There’s also a weird thing with House of Cards, I see it with Scandal, people feel like if they’re being told about the government they’re learning. If things are harder to figure out, it must be right and good. I was just tweeting about how there has to be a time in your favorite TV show that you realize, it’s not because you’re not smart enough, but the show is going off the rails.

What new shows do you love?

I just finished Mr. Robot and loved everything about it. I’m thinking about the hackers we’ve seen, but this is the first time it felt real. And it was paranoid and it was wonderful. I guess my overall theme for 2015 is that, all of a sudden I’ve started paying attention to networks I thought were garbage.

Yes! All these outstanding shows are popping up in unexpected places. It’s Lifetime with UnREAL, too.

I would add Younger to that. I love every second it. And that’s TV Land. And it’s a funny experience because as you’re watching these quality shows, you’re seeing ads for, like, the little person exploitation show on Lifetime.

How about books? What are you reading?

I just finished Lauren Groff’s Fates and Furies. And the problem with that book is, it’s too quotable and I can’t make my entire blog a Lauren Groff fansite. I loved that the TV version of it would be so much subtext in that first part, and then you get the curtain pulled back and see from the wife’s point of you, in a less Gone Girl way. There’s just anger and life experience that we just don’t know about until it’s real. And I just read Vivian Gornick’s The Odd Woman and the City. It’s wonderful and in some ways it reminds me of Maggie Nelson’s The Argonaut. These are cultural critics talking about great thinkers and great books to tell the story of moments in their own lives.

CREDIT: Screenshot, Slaughterhouse 90210
CREDIT: Screenshot, Slaughterhouse 90210

In expanding your source material for the book — looking not just at TV shows but at movies, pop culture figures, sports, politicians — did you want to change the lens for the blog, too? Or did you want to keep the site as a place for strictly TV-to-books comparison?

Austin Kleon is a friend of mine. He is a creative guru at this point. And he said to me that it is nice to put boundaries and guidelines on a creative work just so you’re not overwhelmed. So keeping it on TV narrows my focus enough so I can do it all the time. but for the book, it was really fun to consider other famous figures. And easier to get the rights to their images.

How long did it take you to put the book together?

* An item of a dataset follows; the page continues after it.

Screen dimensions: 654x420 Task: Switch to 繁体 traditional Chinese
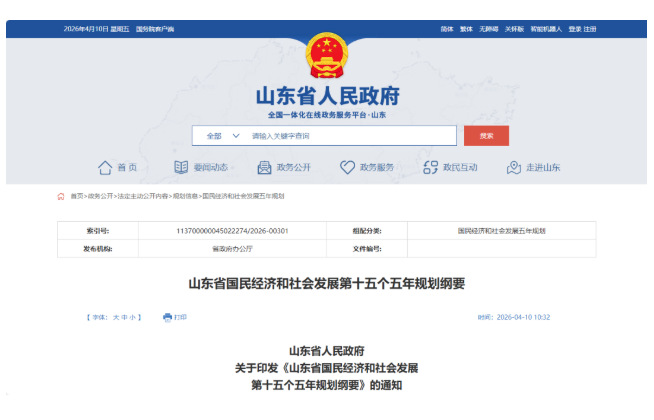pyautogui.click(x=465, y=29)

It took about a year. Once the book was sold. Because it really was about doing a lot of photo research and tailoring the quotes that I wanted to use to the images I could find. And to be inspired by the images I had.

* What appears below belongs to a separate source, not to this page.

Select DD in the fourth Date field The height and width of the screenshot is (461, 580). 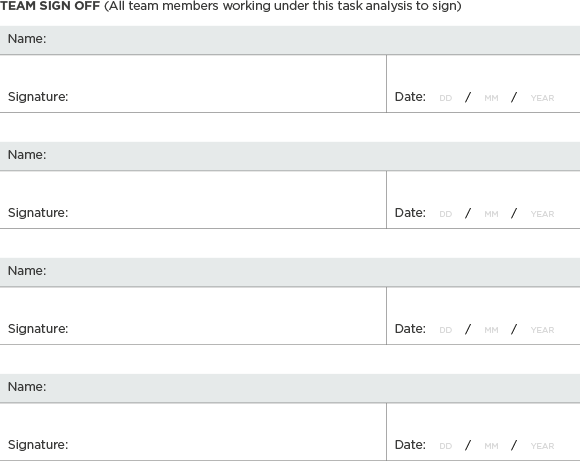[445, 446]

You were working full-time the entire time, right? Do you look back and think, “I wish I’d taken book leave and not tried to do all of this at once”?

Yup, I was working. Looking back, I’m really glad that I actually — I have a modest savings account for the first time in my life, in my late thirties. It was about time. And book leave, I think, is a luxury right now. Some people make it work. I had been living alone for most of that time, too, so my rent was really high. So having the psychological padding of the book deal was really helpful.

Do you ever think back to that time in your life when you started the blog and you were stuck in a job you hated?

I was there for way longer than I had hoped or planned. And the best thing I can say about creating the blog is, I have something that’s mine, that doesn’t depend on what I do during the day and can inform what I do during the day and that’s the best kind of job or career I could have. That I could never be fired from!

How did you have the energy to do both?

I wasn’t into sleeping for a little while! I will say this: I’ve now lived with my boyfriend and my dog. When you live alone, it is very easy to watch TV through all your meals and read through all your meals and fill your days, really, with entertainment-slash-work.

Has Slaughterhouse 90210 made watching television and reading books more fun for you? Less? Does it always feel like work, or can you flick it off like a switch?

I’m going to say more fun. Although I will say that I’ll probably never stop mining for quotes now, ever, when I read a book. Maybe in the distant future.